Göçmen işçiler üzerindeki saldırganlığa değinen Aytar şunları vurguladı:
“Göçmenlerin geri dönüşüm sektöründe çalışması bizim de gelirlerimizi aşağıya çekiyor. Ama biz yoksul insanlarız, göçmenlerde bizim gibi yoksul insanlar. Yoksulun halinden en iyi yoksul anlar. Göçmenlerin bu alanda çalışmasının sorumlusu biz değil, mevcut göç politikalarıdır. Ayrıca göçmen işçiler bahane edilirken çöpte çalışanların çoğunun bu ülkenin vatandaşları olduğu gerçeği gözden kaçırılıyor. Biz bu ülkenin yoksullarıyız. Ne doğduğumuz yerleri ne milliyetimizi ne de yoksul ailelerin çocukları olmayı biz seçmedik”
“Ne ekmeğimizden ne de onurumuzdan asla vazgeçmeyeceğiz”
Aytar son olarak İstanbul Valiliği, belediyelere, Çevre Bakanlığına ve tüm muhataplara şu şekilde seslendi:
“Bu tür uygulamalar yaşanan sorunları çözmüyor aksine daha da derinleştiriyor.
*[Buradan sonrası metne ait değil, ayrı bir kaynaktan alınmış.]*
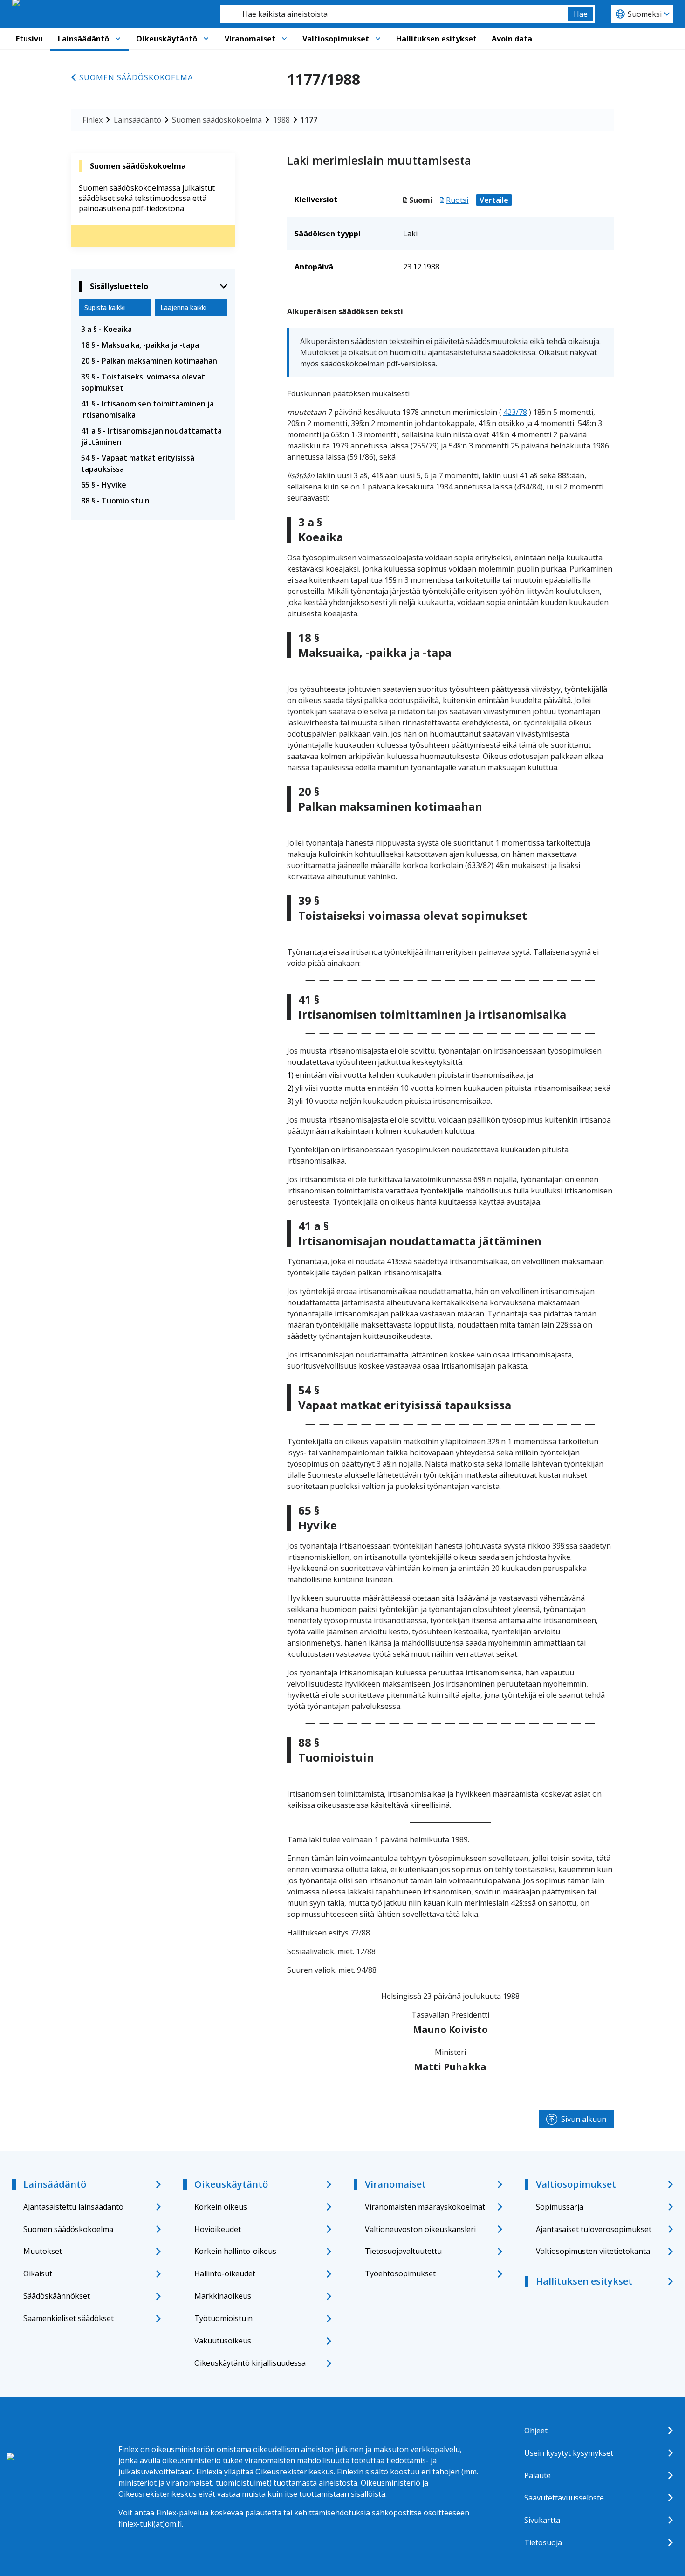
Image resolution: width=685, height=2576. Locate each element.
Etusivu (29, 39)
Bizleri daha fazla mağdur etmeden bir an önce bu uygulamalardan vazgeçin. Sorunlar varsa bu sorunların giderilmesi için biz geri dönüşüm işçileri elimizi taşın altına koymaya hazırız. Sizlerde Kamu idarecisi kimliğinizle, bizimde bu halkın bir parçası olduğumuzu ve herkes kadar yaşam hakkımızın olduğu bilinci ve sorumluluğu ile yaklaşın. Geri dönüşüm işçileri olarak ama her şeyden önce insan ve yurttaş olarak sorunlarımızın çözümü için görüşmek üzere İstanbul Valiliği ve Belediyeler ile randevu talep ediyoruz. Bizim insan olduğumuzu kabul ediyorsanız sesimize kulak verin. Ama bizi insan yerine koymaz ve bu çağrımıza kulak vermezseniz siz hakkımızda ne düşünürseniz düşünün biz insanız. İnsan olduğumuz içinde ne ekmeğimizden ne de onurumuzdan asla vazgeçmeyeceğiz.”